== EXTRACT ==
--------------------------------------------------
Well I'm 52, and I have definitely have some vintage outwear clothing. But I absolutely cannot stand to have old, worn-out underwear and socks -- I change out the whole collection about once a year.
Maybe related....I noticed this winter that a very large number of high school to late middled aged people all bought new winter jackets. The dark blue puffy (down fillled) jackets. I was wondering if everyones winter jackets all wore out at the same time. And they all chose the same design to replace them.
Perhaps there is some tie to people buying whatever everyone else is buying, until you reach a certain age and don't care to spend money on this years trend, when you know your old jacket will keep you just as warm.
My sister likes to point out older people (say 65 and up) who don't have kids or don't have kids living near them. They tend to be the worst dressers. She says seniors need to have an offspring nearby to occasionally cule they wordrobe of the worst stuff, and get them some new clothes.
Part of it is new stuff is crap. I'm 55 and told my wife I wanted a sweat shirt exactly like my 20+ year old one that is really worn out. The search took quite a while but she ended up at Orvis. I'll be buying another one when I'm 75, God willing.
That would explain why my portion of our closet is about 10% of my wife's Or maybe the answer is that facing a decreasing amount of available space in the closet, what othere choice do they have?
There's a much more important message, of which the clothing thing is but a small reflection. Dent's great contribution to economics has been to tie spending curves to age to use as a predictive tool.
On aggregate, consumer spending peaks at about age 50 and (except for a few key things) begins to fall off rather rapidly thereafter. Lagging the birth curve by 50 years produces a peak aggregate spending curve for the entire economy.
Baby Boom births peaked in 1957 and '58. Consumer spending would be expected to peak in 2007 and '08.
The bad news is that the birth trough did not arrive until 1973 to '77, so consumer spending will generally continue weaker and falling until sometime around 2028.
Dent's approach suggests another 15 years of rolling recessions and weak growth, which politicians mostly can only make worse.
--------------------------------------------------
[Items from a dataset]
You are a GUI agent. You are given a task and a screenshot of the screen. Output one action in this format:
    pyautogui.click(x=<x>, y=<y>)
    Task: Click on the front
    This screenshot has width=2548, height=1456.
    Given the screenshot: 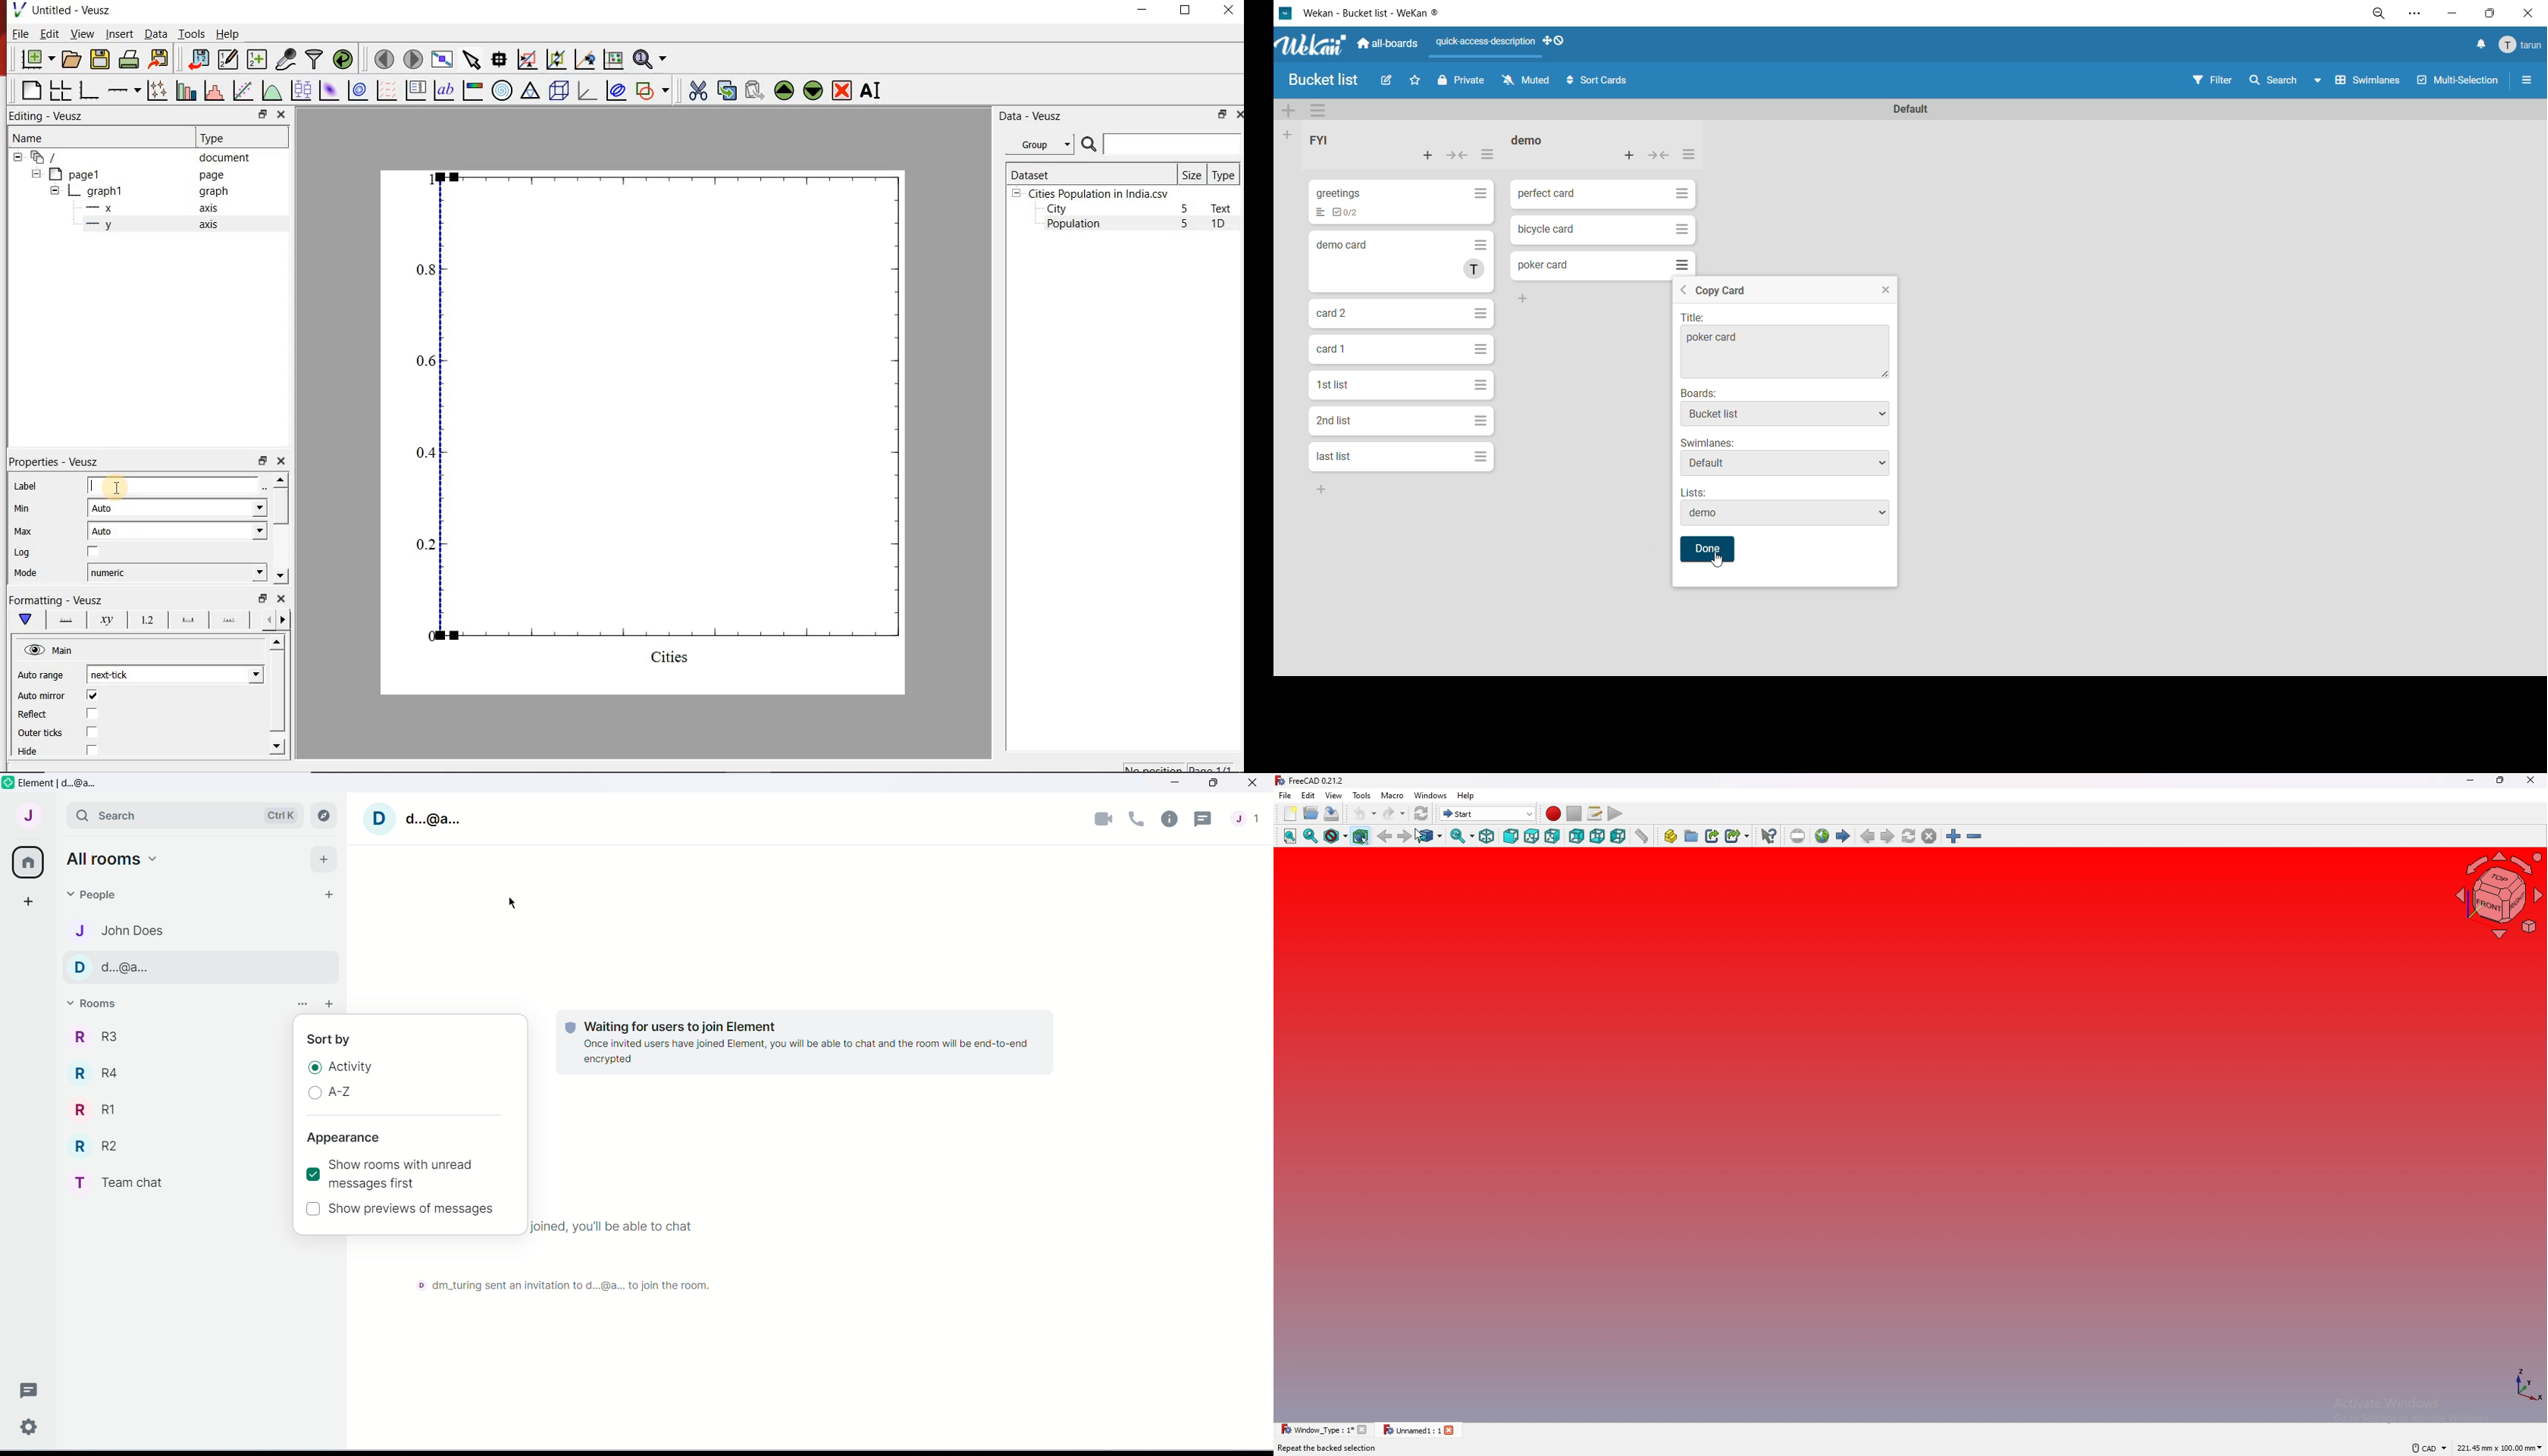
--------------------------------------------------
== DIRECTION ==
In the clothing and spending text, rewrite the part starting at "That would explain" and ending at "2007 and '08.", changing "closet" to "wardrobe".

== ANSWER FOR THE TASK ==
That would explain why my portion of our wardrobe is about 10% of my wife's Or maybe the answer is that facing a decreasing amount of available space in the wardrobe, what othere choice do they have?
There's a much more important message, of which the clothing thing is but a small reflection. Dent's great contribution to economics has been to tie spending curves to age to use as a predictive tool.
On aggregate, consumer spending peaks at about age 50 and (except for a few key things) begins to fall off rather rapidly thereafter. Lagging the birth curve by 50 years produces a peak aggregate spending curve for the entire economy.
Baby Boom births peaked in 1957 and '58. Consumer spending would be expected to peak in 2007 and '08.